Two satellites P and Q are moving in different circular orbits around the Earth (radius $$R$$). The heights of P and Q from the Earth surface are $$h_P$$ and $$h_Q$$, respectively, where $$h_P = R/3$$. The accelerations of P and Q due to Earth's gravity are $$g_P$$ and $$g_Q$$, respectively. If $$g_P/g_Q = 36/25$$, what is the value of $$h_Q$$?

The acceleration due to gravity at a distance $$r$$ from the centre of the Earth is

$$g(r)=\frac{GM}{r^{2}}$$

where $$G$$ is the gravitational constant and $$M$$ is the mass of the Earth.

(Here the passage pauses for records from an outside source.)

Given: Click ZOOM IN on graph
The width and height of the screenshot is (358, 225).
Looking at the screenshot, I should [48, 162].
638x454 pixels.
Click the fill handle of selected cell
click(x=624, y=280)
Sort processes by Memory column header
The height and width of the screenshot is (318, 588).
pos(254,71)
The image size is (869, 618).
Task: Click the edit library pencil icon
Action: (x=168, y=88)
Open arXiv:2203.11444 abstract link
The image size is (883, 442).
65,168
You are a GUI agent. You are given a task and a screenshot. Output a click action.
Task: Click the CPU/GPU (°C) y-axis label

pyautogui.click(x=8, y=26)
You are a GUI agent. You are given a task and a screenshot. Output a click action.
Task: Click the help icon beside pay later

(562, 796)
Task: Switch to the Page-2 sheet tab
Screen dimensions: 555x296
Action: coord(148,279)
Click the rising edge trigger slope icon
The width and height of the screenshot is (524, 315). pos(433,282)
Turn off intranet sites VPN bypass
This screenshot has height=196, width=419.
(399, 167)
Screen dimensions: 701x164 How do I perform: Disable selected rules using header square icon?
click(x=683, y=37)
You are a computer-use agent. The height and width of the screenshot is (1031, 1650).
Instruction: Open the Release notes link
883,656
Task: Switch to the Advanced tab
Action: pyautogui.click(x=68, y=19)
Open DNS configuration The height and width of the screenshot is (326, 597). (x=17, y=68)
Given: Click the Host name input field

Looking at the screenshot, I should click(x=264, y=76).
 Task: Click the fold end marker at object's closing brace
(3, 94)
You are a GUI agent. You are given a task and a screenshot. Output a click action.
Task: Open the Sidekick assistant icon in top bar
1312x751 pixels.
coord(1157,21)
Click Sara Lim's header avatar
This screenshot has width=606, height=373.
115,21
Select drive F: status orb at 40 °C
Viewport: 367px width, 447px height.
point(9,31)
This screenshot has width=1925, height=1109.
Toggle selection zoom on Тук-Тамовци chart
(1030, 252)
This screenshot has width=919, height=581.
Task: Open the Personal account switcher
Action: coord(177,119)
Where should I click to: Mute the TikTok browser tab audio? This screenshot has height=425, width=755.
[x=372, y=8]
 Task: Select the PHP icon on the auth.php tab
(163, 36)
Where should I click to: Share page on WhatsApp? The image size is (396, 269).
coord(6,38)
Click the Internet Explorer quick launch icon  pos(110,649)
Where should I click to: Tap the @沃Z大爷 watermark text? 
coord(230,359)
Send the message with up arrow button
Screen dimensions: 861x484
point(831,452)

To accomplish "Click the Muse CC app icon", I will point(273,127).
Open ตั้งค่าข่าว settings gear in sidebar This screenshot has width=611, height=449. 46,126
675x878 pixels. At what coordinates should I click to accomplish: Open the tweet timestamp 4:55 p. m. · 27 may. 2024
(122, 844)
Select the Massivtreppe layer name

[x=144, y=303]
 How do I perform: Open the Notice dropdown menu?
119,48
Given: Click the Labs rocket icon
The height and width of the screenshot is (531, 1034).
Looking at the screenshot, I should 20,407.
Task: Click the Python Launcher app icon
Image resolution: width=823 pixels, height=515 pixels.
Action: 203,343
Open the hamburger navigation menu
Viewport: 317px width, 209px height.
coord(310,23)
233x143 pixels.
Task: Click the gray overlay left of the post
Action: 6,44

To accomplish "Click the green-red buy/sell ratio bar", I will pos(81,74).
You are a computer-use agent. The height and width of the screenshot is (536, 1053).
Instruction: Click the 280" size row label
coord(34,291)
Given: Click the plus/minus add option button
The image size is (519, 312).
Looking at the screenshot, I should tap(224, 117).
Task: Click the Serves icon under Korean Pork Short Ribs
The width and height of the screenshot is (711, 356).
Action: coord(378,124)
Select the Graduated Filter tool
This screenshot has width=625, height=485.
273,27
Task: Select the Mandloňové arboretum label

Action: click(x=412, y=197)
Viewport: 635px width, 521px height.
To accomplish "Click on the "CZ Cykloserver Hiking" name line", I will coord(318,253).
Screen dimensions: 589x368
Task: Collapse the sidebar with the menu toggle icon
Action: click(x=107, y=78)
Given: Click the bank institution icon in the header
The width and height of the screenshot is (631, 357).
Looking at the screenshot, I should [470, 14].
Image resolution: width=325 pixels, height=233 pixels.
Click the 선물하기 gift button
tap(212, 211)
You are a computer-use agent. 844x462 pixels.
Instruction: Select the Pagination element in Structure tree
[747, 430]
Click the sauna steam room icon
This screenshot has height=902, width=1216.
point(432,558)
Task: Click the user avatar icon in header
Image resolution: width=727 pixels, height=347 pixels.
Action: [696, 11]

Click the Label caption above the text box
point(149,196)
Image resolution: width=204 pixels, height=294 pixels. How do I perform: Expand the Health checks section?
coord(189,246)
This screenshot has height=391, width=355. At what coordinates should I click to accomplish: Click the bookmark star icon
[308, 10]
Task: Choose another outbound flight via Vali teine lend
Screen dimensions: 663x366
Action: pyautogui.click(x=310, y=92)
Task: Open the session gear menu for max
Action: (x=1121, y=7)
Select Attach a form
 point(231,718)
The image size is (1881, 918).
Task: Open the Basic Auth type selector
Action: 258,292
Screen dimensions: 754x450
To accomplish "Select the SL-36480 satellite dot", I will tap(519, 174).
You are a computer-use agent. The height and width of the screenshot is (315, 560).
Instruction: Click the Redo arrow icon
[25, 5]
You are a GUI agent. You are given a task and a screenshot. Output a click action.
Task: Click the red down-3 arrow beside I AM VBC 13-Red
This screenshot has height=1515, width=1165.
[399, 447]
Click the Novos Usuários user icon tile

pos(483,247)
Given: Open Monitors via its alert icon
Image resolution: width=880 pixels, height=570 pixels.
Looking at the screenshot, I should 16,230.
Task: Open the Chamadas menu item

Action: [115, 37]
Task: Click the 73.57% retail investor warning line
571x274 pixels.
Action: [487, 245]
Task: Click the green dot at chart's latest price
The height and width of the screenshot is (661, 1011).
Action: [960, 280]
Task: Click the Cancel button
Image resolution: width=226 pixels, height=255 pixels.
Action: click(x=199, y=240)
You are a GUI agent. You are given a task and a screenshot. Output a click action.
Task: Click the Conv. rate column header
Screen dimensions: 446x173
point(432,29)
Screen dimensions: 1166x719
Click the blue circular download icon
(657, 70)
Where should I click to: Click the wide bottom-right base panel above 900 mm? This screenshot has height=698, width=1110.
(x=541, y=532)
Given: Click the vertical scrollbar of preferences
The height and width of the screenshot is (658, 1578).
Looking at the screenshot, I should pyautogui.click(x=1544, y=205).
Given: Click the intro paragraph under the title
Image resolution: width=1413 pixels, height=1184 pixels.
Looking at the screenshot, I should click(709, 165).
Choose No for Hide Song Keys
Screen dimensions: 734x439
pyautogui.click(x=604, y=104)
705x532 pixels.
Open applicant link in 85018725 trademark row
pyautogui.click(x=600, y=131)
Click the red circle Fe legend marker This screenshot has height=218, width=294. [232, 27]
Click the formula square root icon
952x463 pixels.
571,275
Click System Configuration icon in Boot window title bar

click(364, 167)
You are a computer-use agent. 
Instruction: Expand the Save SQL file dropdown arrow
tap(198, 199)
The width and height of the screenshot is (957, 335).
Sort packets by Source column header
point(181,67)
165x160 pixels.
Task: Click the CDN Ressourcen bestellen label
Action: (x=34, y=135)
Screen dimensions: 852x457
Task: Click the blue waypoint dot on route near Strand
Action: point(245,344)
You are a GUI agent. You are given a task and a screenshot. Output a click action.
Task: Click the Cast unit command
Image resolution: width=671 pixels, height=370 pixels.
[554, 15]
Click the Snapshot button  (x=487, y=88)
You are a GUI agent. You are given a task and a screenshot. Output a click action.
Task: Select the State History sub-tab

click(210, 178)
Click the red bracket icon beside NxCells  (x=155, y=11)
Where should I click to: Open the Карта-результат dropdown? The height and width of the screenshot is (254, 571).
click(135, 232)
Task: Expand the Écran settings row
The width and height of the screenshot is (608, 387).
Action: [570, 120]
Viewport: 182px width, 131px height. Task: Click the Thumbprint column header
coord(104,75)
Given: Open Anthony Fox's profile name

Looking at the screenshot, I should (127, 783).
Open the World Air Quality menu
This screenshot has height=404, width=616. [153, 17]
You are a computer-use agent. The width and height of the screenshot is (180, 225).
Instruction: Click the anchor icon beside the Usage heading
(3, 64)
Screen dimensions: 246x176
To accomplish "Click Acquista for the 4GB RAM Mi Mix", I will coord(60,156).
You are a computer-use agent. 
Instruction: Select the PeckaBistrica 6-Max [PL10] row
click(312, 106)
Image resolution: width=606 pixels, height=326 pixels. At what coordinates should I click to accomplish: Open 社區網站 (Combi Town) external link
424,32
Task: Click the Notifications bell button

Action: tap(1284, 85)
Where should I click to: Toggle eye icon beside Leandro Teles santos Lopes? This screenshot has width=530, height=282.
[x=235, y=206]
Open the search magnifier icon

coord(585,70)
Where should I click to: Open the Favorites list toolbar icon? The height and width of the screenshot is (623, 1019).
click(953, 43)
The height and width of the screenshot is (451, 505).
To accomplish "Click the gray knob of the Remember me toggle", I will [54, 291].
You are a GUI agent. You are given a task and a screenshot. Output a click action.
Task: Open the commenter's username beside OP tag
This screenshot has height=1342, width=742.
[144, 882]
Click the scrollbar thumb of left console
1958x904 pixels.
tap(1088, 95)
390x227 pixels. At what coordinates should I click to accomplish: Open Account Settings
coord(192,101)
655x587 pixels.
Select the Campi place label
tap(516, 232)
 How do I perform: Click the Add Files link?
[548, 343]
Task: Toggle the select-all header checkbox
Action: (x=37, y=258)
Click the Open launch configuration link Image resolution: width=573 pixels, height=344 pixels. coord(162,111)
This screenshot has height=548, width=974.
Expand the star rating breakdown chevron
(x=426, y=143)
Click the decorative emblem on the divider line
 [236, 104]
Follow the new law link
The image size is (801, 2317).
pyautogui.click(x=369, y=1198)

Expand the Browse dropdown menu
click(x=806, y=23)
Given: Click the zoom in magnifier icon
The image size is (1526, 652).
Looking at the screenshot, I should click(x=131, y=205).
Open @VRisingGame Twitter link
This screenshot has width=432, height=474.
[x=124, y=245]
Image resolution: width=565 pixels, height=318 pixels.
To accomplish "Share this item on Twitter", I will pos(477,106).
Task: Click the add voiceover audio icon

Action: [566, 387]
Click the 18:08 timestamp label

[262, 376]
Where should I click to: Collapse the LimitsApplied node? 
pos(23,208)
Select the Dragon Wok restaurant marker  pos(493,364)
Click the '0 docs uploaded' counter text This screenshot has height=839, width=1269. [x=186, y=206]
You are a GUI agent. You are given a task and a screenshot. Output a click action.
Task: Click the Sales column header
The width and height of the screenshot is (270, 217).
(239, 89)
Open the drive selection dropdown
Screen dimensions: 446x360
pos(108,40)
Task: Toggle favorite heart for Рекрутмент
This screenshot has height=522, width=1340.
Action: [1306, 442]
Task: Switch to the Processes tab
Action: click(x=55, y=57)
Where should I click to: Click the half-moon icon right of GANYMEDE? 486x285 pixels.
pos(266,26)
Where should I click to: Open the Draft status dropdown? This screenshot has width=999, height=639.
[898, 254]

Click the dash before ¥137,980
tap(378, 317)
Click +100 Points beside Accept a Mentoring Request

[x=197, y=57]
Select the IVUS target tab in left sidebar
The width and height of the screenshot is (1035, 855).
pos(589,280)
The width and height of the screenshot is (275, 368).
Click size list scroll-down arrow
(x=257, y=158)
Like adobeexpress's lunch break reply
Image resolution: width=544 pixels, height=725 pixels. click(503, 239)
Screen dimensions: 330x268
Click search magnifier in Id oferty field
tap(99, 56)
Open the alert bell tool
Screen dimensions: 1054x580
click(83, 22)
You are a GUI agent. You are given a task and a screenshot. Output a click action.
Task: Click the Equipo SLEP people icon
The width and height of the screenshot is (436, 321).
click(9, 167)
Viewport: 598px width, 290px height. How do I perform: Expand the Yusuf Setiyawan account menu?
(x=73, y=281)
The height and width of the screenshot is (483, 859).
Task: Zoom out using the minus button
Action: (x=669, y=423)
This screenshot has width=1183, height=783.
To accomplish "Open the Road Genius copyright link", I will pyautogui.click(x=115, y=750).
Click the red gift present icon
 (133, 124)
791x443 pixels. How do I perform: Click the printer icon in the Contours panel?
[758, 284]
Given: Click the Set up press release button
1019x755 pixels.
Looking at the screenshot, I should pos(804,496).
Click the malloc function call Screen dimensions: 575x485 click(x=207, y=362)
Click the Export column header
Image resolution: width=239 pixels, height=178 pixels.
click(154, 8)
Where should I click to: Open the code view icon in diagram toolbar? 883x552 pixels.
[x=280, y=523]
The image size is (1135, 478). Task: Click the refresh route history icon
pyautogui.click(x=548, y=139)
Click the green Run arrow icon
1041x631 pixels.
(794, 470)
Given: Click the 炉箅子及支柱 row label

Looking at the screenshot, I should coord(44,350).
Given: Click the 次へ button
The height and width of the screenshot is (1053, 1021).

For a satellite at height $$h$$ above the Earth’s surface (Earth’s radius $$R$$), the distance from the centre of the Earth is

$$r = R + h$$

Hence, for satellites P and Q we have

$$g_P = \frac{GM}{(R+h_P)^{2}}, \qquad g_Q = \frac{GM}{(R+h_Q)^{2}}$$

Taking their ratio, the common factor $$GM$$ cancels:

$$\frac{g_P}{g_Q} = \frac{(R+h_Q)^{2}}{(R+h_P)^{2}}$$ $$-(1)$$

Given data:

• $$h_P = \frac{R}{3} \;\;\Rightarrow\;\; R+h_P = R + \frac{R}{3} = \frac{4R}{3}$$
• $$\dfrac{g_P}{g_Q} = \dfrac{36}{25}$$

Substitute in equation $$(1)$$:

$$\frac{36}{25} = \frac{(R+h_Q)^{2}}{\left(\dfrac{4R}{3}\right)^{2}}$$

Solve for $$R+h_Q$$:

$$R+h_Q = \frac{6}{5}\left(\frac{4R}{3}\right) = \frac{24R}{15} = \frac{8R}{5}$$

Therefore,

$$h_Q = \frac{8R}{5} - R = \frac{8R}{5} - \frac{5R}{5} = \frac{3R}{5}$$

Hence, the height of satellite Q above the Earth’s surface is $$\displaystyle \frac{3R}{5}$$.

Option A which is: $$3R/5$$